# dwarf puffer and otto



## Aquatic Delight (Mar 2, 2012)

thesawguy said:


> I've had a dwarf puffer and otto sharing a 5 gallon tank for several months but a friend of mine recently told me the puffer will eat the otto's eyes out. I'm thinking this might be true for some puffers but since I haven't had a problem yet with my puffer I'm in the clear. Any one have any thoughts on this?

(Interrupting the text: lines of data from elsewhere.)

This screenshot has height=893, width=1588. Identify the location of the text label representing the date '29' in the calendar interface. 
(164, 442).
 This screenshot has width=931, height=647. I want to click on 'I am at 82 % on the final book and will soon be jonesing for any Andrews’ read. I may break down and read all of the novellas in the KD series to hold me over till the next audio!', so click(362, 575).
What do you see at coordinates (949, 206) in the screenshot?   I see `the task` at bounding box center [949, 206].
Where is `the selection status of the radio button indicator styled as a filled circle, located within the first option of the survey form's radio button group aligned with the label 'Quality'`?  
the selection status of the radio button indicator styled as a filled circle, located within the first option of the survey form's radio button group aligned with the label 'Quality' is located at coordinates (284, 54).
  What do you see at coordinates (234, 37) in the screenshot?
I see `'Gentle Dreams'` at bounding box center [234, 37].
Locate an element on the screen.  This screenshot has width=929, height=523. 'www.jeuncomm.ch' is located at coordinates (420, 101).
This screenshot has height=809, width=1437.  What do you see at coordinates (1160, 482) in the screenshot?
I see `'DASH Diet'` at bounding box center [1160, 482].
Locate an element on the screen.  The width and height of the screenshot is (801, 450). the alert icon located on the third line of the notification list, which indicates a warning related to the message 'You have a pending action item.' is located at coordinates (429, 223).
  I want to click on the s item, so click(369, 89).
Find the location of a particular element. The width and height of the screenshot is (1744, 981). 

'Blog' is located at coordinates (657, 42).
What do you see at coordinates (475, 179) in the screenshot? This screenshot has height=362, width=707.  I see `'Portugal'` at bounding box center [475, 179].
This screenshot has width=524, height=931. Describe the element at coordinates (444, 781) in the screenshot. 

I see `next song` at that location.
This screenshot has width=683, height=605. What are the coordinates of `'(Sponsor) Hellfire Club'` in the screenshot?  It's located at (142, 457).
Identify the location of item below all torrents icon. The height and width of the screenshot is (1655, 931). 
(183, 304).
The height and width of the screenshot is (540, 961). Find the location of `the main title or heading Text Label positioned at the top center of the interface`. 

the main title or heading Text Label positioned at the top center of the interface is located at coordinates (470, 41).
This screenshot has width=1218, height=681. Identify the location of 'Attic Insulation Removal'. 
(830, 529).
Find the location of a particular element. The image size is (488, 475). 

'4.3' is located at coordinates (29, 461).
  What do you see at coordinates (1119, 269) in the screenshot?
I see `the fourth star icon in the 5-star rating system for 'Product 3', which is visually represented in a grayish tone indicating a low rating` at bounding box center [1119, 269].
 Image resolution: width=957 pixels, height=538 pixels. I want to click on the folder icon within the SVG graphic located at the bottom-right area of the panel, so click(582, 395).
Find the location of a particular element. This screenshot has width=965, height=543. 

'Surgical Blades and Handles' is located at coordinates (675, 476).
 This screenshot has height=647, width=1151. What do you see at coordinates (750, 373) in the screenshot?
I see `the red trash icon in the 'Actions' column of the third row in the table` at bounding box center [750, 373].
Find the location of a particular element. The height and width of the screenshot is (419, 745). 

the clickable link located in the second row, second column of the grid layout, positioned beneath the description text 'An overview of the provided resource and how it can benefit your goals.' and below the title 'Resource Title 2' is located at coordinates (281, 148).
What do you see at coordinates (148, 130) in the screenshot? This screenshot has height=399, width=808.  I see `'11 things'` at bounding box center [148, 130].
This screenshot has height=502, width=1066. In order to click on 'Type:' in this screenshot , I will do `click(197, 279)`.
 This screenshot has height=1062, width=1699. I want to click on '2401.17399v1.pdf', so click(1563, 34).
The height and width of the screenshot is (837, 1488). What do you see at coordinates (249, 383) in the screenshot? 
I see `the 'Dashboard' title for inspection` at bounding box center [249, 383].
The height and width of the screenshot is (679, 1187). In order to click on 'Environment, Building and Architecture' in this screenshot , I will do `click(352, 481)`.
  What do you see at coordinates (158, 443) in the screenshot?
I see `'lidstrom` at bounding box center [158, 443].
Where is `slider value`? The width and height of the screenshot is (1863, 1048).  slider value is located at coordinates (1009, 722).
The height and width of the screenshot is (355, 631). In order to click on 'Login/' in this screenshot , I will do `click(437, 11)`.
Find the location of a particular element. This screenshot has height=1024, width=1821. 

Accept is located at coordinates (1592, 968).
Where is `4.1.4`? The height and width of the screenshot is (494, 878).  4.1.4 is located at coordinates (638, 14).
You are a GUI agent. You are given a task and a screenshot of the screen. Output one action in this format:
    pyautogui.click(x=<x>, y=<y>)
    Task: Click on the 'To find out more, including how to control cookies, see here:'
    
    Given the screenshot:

puffers are notarious for nipping at fish. i think the benifit you have right now is that the Ottos are faster than your Puffer, but i'll bet one day he will get to your ottos. if it was me i would move one of the two.


----------



## acitydweller (Dec 28, 2011)

the responsible thing to do is relocate one of them if the potential for harm is there.


----------



## jacketherington (Oct 7, 2011)

I kept 5 dp's with two ottos and an amano shrimp. They never bothered them. I think it just depends on the fish.


----------



## chunkychun (Apr 6, 2012)

I think you are fine as well. I have 3 dp and 2 ottos and bunch of shrimp. No problems so far. the DP ignore everyone except the other dp and snails. They can change behavior as they mature so keep an eye on the other fish.


----------



## garfieldnfish (Sep 25, 2010)

I had a dwarf puffer with an Chinese Algae Eater for several years, never had an issue. The puffer would attack other puffers as I started out with 3 of them in a 15 gal, but the puffers did not get along as two of them paired up and killed of the 3rd. Then the male died. I replaced it with a new male but he also perished. I decided to just leave the female puffer and the CAE alone and they lived together for many years. Eventually the puffer died and I moved the CAE to my 46 gal. I think it largely depends on the personality of the puffer. As long as the puffer is fed well, your oto should be ok since they have already been together for some time and eat entirely different food so there is no competition. Seems like your puffer is a more docile one. I would chance it.


----------